> **Schriftliche Aufgabe A**: Gib aus der Auflistung den Abschnitt unverändert wieder, der mit der Zeile beginnt, die „Given: Open the“ enthält, und bis zum Ende der Auflistung reicht. Lass die Bilder dabei weg.

> **Angezeigter Text**:

==============================

An der "Krawatte" beginnt wieder ein umständliches Abseilmanöver. Ich seile mich, noch eingebunden in das Mannschaftsseil, als erster ab und klinke mich beim Wechsel in das zweite Fixseil (länger und mit Knoten) auch aus dem gemeinsamen Seil aus. Das war wohl so nicht gemeint, also binde ich mich halt wieder ein. Danach gehen wir mit mir als Seilschaftserstem das letzte, aber durchaus noch spaltenhaltige Stück der Nordflanke herunter. Beim Ausbinden unterhalte ich mich noch kurz mit dem russischen Bergführer unserer Seilschaft, der sich über meine Russischkenntnisse freut. Er meint auch, daß der Gipfel nicht so wichtig wäre.

Gegen 1530 Uhr bin ich wieder im Lager 1 auf der Moräne am Lenin-Gletscher. Dort sind inzwischen zwei Polen eingetroffen. Etwa eineinhalb Stunden nach meiner Ankunft im Lager wird das Wetter schlechter, und es beginnt nach Graupelschauern ausgiebig zu schneien. In Roberts Zelt essen wir Abendbrot und gehen dann schlafen, wobei es weiterschneit.

18.8.00 Lager 1 - Basislager

Morgens haben sich die Schneewolken verzogen, und in der Sonne präsentiert sich eine Winterlandschaft. Auf Höhe von Lager 1 liegen etwa 15 cm Schnee. Ich fotografiere ausgiebig und schaufle das Zelt frei, damit es schneller trocknet. Nach dem Frühstück - der Kocher funktioniert wieder besser - unterhalten wir uns mit den Polen. Später spielt Robert mit ihnen Karten während ich mein Tagebuch aktualisiere. Ich habe eine leichte Magenverstimmung, die um so schlimmer wird, je mehr ich gegessen habe.

Wir machen uns etwas Sorgen um Holger und Gunther im Lager 3, die heute ihren Gipfelversuch machen müßten. Ansonsten hält vor allem Robert nichts mehr im Lager 1. Wir essen Mittag (Pasta mit Pilzen und Tomatensoße aus der Tüte) und packen dann langsam unsere Sachen zusammen. Der Versuch, den anderen Lagerbewohnern überschüssige Lebensmittel und Benzin anzudrehen, ist wenig erfolgreich. Für die beiden am Berg lassen wir noch ein Zelt (Gunthers) stehen und ziehen gegen 1600 Uhr in Richtung Basislager. Auf dem Lenin-Gletscher bewölkt es sich, und es schneit leicht. Durch den Neuschnee der letzten Nacht gibt es eine Menge Matsch und eine nicht zu verfehlende Spur. Robert schnallt noch mal seine Skier an, macht damit aber kein Plus an Geschwindigkeit und Kraftersparnis. Beim Aufstieg zum Paß der Reisenden ist er dann aber nicht zu bremsen. Die Südseite des Passes ist nach dem Schnee recht gut abgetrocknet. Beim Abstieg auf der anderen Seite liegt dagegen teilweise noch Schnee, und die Hangquerungen nach dem Paßabstieg sind schlammig. Robert ist inzwischen kaum noch zu sehen.

==============================

> **Schriftliche Aufgabe B**: Übertrage diesen Satz aus dem Text über die Bergtour ins Englische: „Morgens haben sich die Schneewolken verzogen, und in der Sonne präsentiert sich eine Winterlandschaft.“

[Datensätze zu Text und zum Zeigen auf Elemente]
==============================

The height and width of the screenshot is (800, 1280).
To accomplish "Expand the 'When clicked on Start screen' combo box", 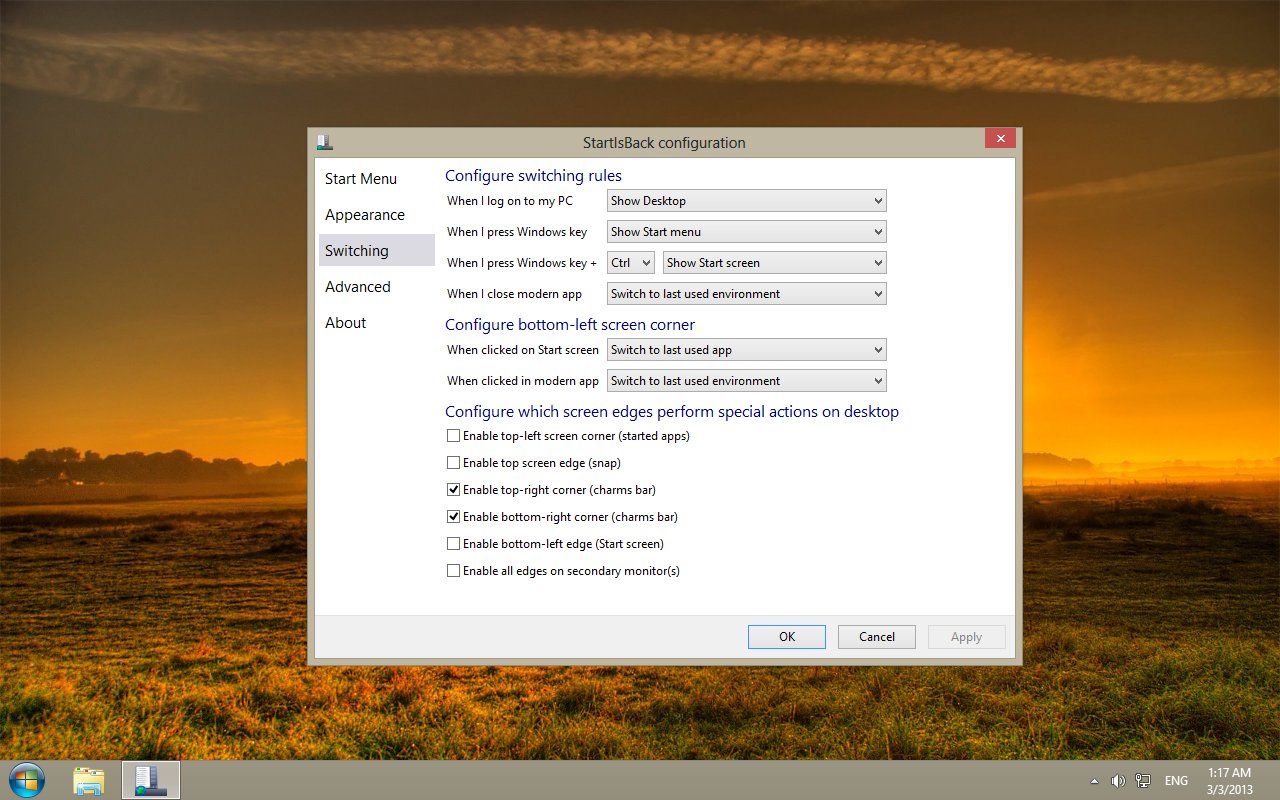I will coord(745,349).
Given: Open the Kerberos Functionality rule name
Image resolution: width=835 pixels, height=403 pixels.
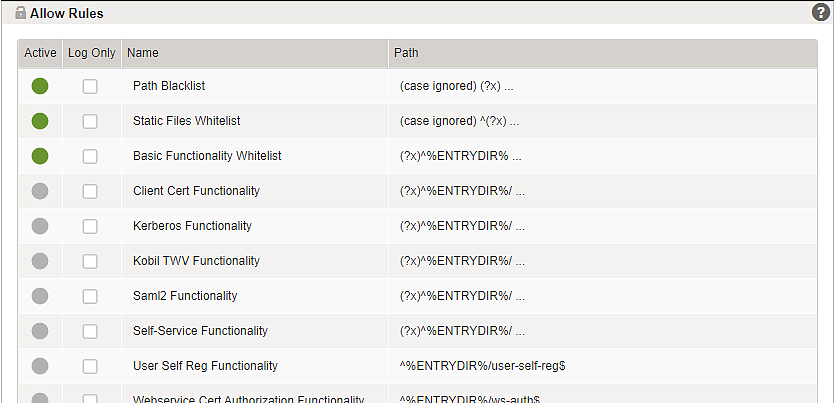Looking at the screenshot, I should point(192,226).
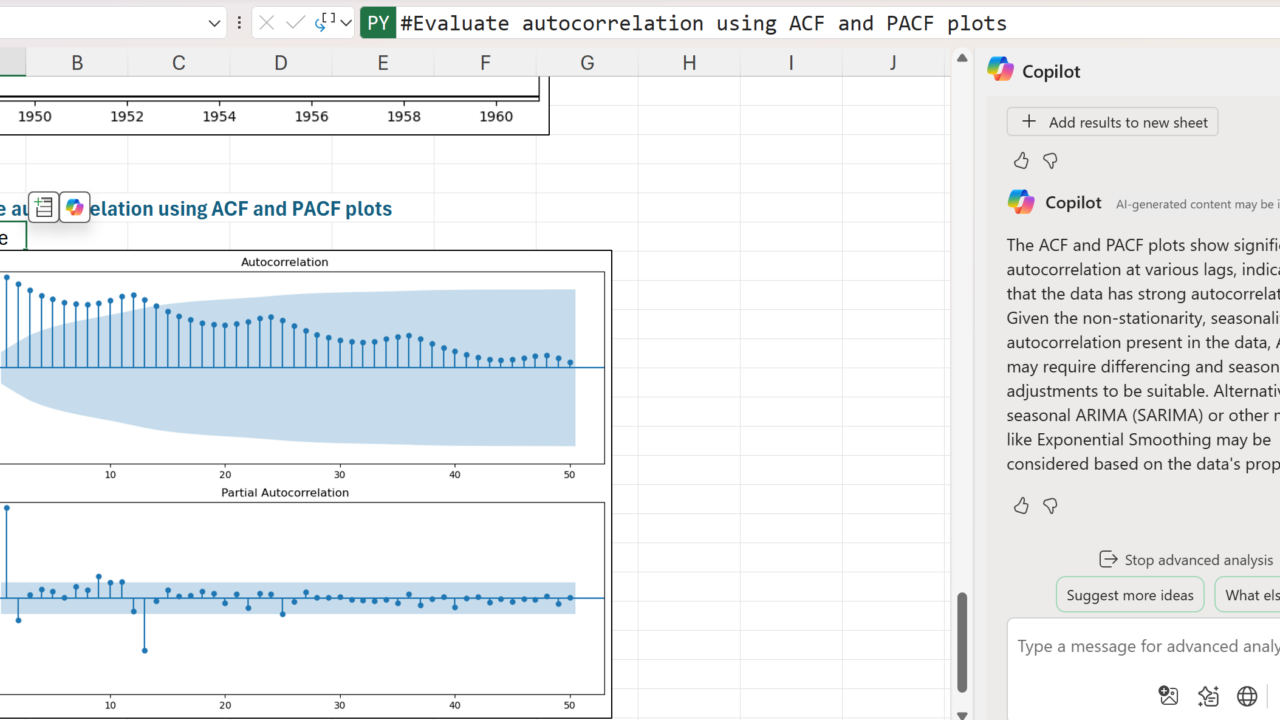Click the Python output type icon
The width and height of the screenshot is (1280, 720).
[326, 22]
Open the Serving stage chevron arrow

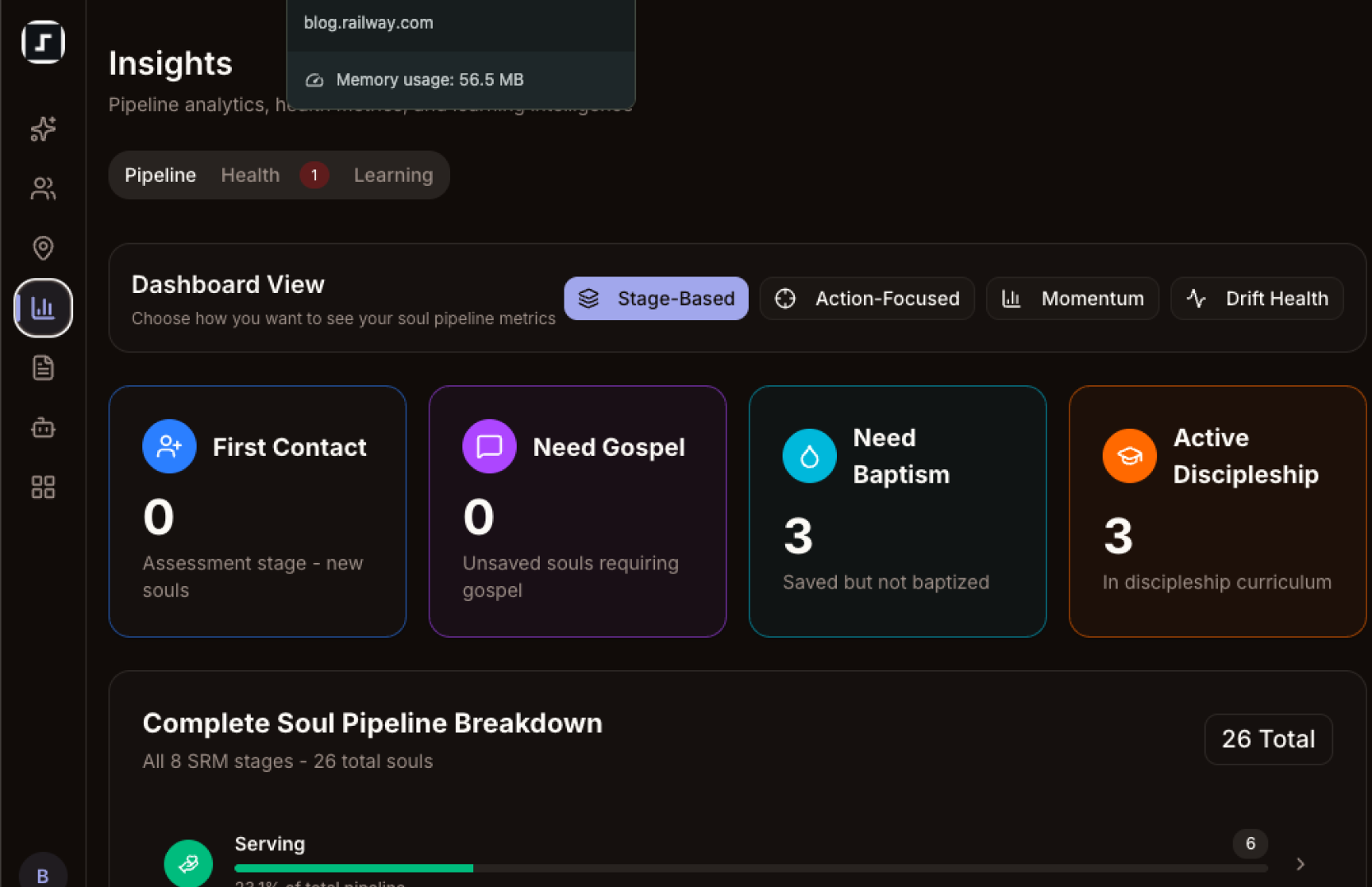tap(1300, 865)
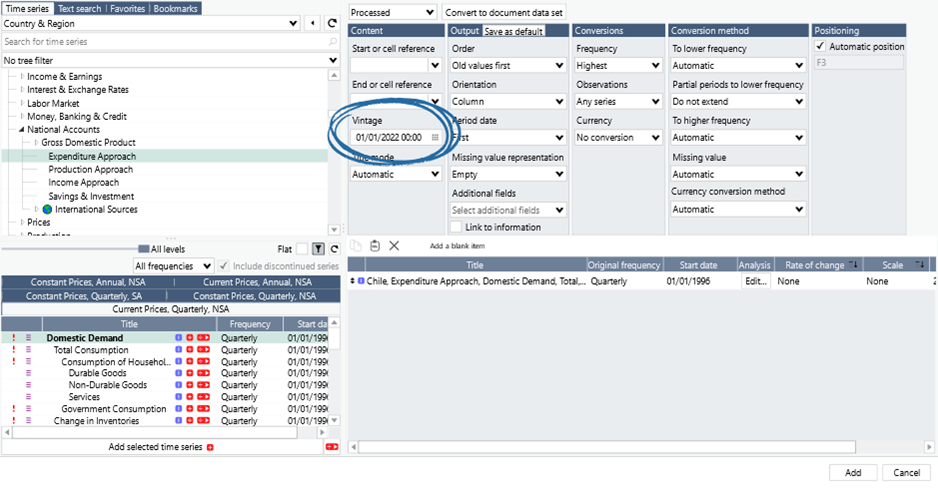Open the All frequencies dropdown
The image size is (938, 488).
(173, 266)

==============================

> **Vollständige Antwort A**:
Given: Open the Kerberos Functionality rule name
Image resolution: width=835 pixels, height=403 pixels.
Looking at the screenshot, I should point(192,226).
Click the Python output type icon
The width and height of the screenshot is (1280, 720).
[326, 22]
Open the Serving stage chevron arrow

tap(1300, 865)
Open the All frequencies dropdown
The image size is (938, 488).
(173, 266)

> **Vollständige Antwort B**: In the morning the snow clouds have cleared, and a winter landscape presents itself in the sunshine.